Celebran a la muerte con flores de colores

Metrópoli 03/11/2015 01:32 Actualizada 10:38

Uno de los días más importantes para los mexicanos nuevamente llegó, ese día en el que paradójicamente el culto y fiesta es en honor a la muerte, en honor a quienes vivieron y dejaron marca en los corazones de los vivos.

El día de muertos es una tradición única; caminar entre tumbas, entre vivos, entre muertos, entre las flores de colores, los globos, la risa y el llanto. Ese lugar que será la morada de todos algún día.

Afuera del panteón se saborean con la nariz las gorditas de maíz quebrado, los guajolotes, las garnachas, los chicharrones con cueritos y se ambienta con la invitación a comprar la mercancía de los ambulantes “lleve la flor, a 20 pesos el ramo”, “pásele, qué va llevar”, “tenemos antojitos, tacos, tostadas…”.

Esos olores que todo buen mexicano reconoce. Entre los puestos Carmelita se abre paso con una maceta de cempasúchil, roja por el sol del mediodía que le pega en la cara y el “¡chin! me hubiera traído mi sombrilla, pero es que el clima está reloco y ya sabe uno ni qué”.

Carmelita visita a su esposo, cada 2 de noviembre pero también en los aniversarios: el día de su boda, su cumpleaños, el día de su muerte, el cumpleaños de Carmelita, el cumpleaños de sus hijos.
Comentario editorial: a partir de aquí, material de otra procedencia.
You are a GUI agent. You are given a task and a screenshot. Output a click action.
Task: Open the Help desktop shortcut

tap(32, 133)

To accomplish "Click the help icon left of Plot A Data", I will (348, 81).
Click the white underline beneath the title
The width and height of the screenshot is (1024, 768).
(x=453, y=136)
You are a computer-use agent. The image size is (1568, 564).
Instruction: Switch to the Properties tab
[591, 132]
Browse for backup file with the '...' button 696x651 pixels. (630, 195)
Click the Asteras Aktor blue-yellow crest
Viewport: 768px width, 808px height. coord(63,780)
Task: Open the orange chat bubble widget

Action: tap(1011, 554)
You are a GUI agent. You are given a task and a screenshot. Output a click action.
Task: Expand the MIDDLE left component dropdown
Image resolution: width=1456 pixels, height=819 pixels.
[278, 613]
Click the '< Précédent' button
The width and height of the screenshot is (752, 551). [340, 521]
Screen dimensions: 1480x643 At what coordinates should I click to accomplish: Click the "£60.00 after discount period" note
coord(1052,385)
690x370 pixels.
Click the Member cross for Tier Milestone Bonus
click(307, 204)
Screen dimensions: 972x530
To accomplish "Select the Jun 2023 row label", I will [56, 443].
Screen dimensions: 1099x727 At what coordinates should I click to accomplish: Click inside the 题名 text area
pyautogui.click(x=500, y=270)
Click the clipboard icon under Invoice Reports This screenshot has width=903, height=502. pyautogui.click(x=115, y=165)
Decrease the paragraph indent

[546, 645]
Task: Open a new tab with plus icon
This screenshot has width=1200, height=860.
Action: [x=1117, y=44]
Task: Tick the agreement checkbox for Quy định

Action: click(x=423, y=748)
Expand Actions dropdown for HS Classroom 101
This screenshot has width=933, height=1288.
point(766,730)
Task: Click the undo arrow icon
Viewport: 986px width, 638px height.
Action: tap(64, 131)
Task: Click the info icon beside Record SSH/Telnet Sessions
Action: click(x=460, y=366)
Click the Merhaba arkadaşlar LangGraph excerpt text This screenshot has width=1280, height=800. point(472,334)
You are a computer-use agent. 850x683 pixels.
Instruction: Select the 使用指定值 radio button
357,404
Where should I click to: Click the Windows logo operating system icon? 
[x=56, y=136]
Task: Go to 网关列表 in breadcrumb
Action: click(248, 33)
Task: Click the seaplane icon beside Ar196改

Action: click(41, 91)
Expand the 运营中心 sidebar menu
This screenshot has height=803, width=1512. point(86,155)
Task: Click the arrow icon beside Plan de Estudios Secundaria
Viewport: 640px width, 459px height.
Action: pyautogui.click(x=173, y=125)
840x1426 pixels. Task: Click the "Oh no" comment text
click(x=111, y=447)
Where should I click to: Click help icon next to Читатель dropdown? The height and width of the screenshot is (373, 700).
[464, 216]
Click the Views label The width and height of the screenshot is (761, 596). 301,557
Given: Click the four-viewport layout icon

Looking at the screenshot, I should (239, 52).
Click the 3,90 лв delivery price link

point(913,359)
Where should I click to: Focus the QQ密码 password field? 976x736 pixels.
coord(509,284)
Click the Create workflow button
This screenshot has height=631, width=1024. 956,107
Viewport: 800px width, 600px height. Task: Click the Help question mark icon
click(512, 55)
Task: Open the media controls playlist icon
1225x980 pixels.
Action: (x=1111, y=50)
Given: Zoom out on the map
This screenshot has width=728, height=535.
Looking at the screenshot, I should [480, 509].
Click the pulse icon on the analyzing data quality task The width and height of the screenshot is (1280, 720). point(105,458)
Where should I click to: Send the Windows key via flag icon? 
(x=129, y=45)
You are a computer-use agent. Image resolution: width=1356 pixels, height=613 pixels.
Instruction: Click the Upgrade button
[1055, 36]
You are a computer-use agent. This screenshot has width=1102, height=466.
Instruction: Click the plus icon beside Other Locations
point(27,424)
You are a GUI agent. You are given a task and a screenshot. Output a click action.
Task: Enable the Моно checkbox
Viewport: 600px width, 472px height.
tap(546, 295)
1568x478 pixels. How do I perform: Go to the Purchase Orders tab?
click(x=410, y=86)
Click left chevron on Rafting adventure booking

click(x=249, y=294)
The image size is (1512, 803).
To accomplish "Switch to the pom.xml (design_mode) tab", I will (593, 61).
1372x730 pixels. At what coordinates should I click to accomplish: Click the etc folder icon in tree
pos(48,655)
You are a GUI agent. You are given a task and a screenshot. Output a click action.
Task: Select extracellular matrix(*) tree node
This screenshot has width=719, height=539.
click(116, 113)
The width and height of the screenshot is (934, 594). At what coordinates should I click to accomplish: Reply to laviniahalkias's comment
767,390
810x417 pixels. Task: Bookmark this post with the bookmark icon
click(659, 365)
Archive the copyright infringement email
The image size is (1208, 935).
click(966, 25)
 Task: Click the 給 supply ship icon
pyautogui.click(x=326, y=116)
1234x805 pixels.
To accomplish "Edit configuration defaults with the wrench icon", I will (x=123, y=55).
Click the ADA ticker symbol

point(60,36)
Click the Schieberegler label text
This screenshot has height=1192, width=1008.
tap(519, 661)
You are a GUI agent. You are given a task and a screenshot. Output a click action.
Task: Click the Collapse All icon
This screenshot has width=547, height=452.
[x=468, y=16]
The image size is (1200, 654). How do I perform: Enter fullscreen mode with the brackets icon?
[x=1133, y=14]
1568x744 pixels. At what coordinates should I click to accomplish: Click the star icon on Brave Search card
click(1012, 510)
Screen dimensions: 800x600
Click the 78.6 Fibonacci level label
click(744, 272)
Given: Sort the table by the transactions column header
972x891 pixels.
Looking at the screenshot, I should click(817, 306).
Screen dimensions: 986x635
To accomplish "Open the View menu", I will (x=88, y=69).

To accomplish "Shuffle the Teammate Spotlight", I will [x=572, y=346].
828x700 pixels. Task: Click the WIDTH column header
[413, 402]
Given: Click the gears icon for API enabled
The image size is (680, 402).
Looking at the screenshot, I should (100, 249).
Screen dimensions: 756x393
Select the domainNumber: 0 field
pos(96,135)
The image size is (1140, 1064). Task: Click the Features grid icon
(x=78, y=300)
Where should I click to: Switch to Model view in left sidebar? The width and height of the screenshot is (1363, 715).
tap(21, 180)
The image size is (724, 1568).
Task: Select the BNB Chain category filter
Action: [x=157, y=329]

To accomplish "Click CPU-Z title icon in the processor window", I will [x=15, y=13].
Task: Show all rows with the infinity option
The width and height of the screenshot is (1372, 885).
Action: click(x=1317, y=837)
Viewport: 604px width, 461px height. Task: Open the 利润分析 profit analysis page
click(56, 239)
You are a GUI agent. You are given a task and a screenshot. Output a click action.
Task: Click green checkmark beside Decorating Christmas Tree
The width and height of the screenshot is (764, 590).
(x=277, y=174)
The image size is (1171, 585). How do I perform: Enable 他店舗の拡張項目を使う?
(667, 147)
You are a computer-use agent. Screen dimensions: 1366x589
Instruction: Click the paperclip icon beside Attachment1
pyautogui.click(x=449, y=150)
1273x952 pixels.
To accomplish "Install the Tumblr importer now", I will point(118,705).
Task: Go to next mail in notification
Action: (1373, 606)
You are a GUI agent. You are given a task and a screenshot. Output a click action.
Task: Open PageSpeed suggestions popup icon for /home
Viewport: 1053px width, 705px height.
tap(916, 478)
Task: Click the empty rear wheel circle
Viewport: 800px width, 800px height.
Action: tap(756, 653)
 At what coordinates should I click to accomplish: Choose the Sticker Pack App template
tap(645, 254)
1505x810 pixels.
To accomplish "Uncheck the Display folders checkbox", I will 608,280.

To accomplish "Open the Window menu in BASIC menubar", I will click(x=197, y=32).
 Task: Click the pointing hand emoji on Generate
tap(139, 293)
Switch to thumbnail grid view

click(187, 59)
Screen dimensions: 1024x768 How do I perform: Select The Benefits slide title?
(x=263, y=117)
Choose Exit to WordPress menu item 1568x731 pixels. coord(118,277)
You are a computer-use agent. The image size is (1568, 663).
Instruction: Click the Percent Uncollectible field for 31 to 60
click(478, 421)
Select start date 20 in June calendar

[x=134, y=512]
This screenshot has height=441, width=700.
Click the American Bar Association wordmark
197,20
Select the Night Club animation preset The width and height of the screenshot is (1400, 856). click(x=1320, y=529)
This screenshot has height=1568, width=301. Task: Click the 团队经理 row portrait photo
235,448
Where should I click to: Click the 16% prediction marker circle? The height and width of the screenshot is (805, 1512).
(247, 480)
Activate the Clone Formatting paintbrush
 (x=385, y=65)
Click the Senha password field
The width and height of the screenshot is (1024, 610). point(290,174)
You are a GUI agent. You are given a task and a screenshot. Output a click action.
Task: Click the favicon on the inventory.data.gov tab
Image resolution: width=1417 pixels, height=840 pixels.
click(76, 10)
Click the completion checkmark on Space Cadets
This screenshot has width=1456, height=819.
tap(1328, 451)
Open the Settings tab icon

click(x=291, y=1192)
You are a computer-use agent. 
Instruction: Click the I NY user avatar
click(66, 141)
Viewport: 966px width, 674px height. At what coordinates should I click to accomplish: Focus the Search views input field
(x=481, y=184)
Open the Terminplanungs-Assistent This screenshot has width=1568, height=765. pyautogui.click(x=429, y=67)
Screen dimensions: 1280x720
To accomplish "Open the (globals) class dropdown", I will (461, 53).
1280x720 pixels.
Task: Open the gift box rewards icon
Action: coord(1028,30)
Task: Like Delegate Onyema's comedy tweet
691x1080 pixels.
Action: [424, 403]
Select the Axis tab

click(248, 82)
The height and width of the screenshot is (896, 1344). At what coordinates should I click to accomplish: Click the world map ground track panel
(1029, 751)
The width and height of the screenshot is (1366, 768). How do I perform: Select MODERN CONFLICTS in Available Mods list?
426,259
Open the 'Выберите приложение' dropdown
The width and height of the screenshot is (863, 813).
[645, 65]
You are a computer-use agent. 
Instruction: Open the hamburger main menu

“Murió hace cinco años, le dio cáncer y ni modo… se siente bonito y también feo, me gusta venir y traerle flores, vengo por lo menos una vez al mes; se siente feo irme y que él se quedé ahí pero uno le tiene que seguir echando ganas”.

Al observar a quienes entran y salen del panteón un grupo llama la atención, son más de 15 personas que elaboraron un marco de madera y flor de cempasúchil, entran en fila para visitar a La Chatis, niños, jóvenes y adultos entran cantando y tocando música de concheros: sonajas, tambores y conchas.

En otra tumba, Juan desmaleza alrededor del lugar donde yace su hijo, hace casi siete años que murió; él junto con su esposa y otro de sus hijos limpian las losetas azules que forman el nicho de Carlos.

“Teníamos como tres meses sin venir y mira cómo creció el pasto. Ha llovido mucho y luego uno con tanto trabajo ya ni hay chance de venir, aunque sea un ratito que venimos, nunca se nos olvida”.

Y así pasa el día, cada muerto con una historia: dolor, llanto, remordimiento y antes de eso amor, alegría, risas, convivencia. El 2 de noviembre es solo una fecha simbólica. El día que recuerda que lo único seguro en esta vida es la muerte.